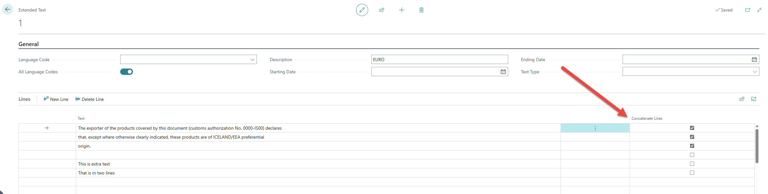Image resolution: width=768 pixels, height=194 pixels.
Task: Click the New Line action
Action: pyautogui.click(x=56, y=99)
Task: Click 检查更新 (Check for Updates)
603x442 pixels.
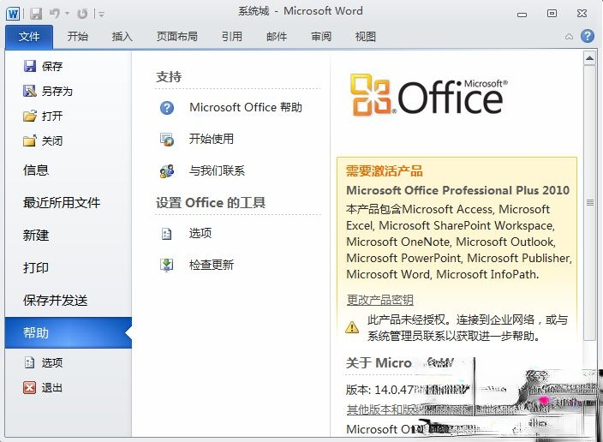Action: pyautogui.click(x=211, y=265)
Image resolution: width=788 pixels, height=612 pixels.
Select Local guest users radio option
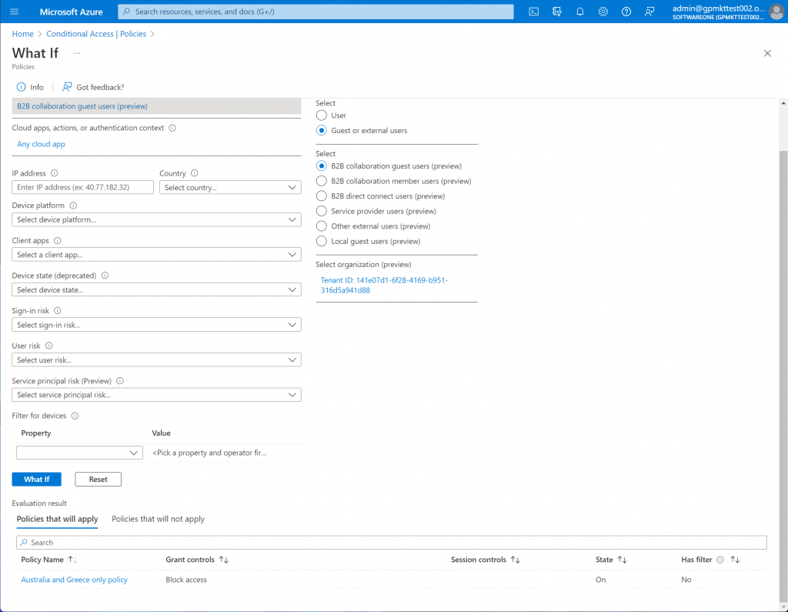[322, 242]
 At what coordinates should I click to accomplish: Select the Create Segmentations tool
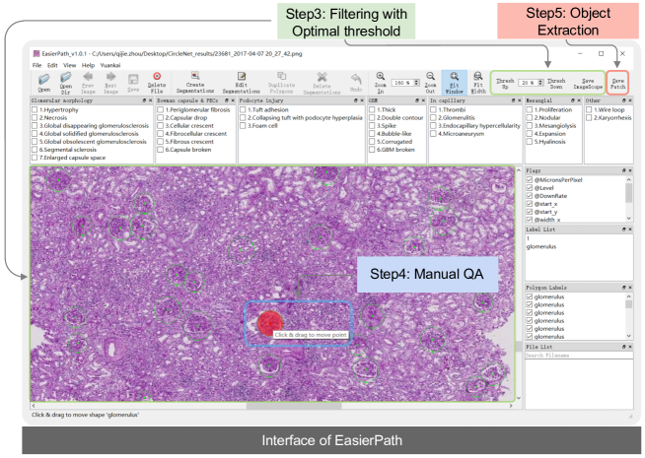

▸ **What is asked**
Retype every line of text from the records above exactly as it appears, in the same order. Leave out the pictures.

▸ **The answer**
Image resolution: width=768 pixels, height=194 pixels.
Task: Click the New Line action
Action: pyautogui.click(x=56, y=99)
Task: Click 检查更新 (Check for Updates)
603x442 pixels.
Action: pyautogui.click(x=211, y=265)
Image resolution: width=788 pixels, height=612 pixels.
Select Local guest users radio option
[322, 242]
 At what coordinates should I click to accomplish: Select the Create Segmentations tool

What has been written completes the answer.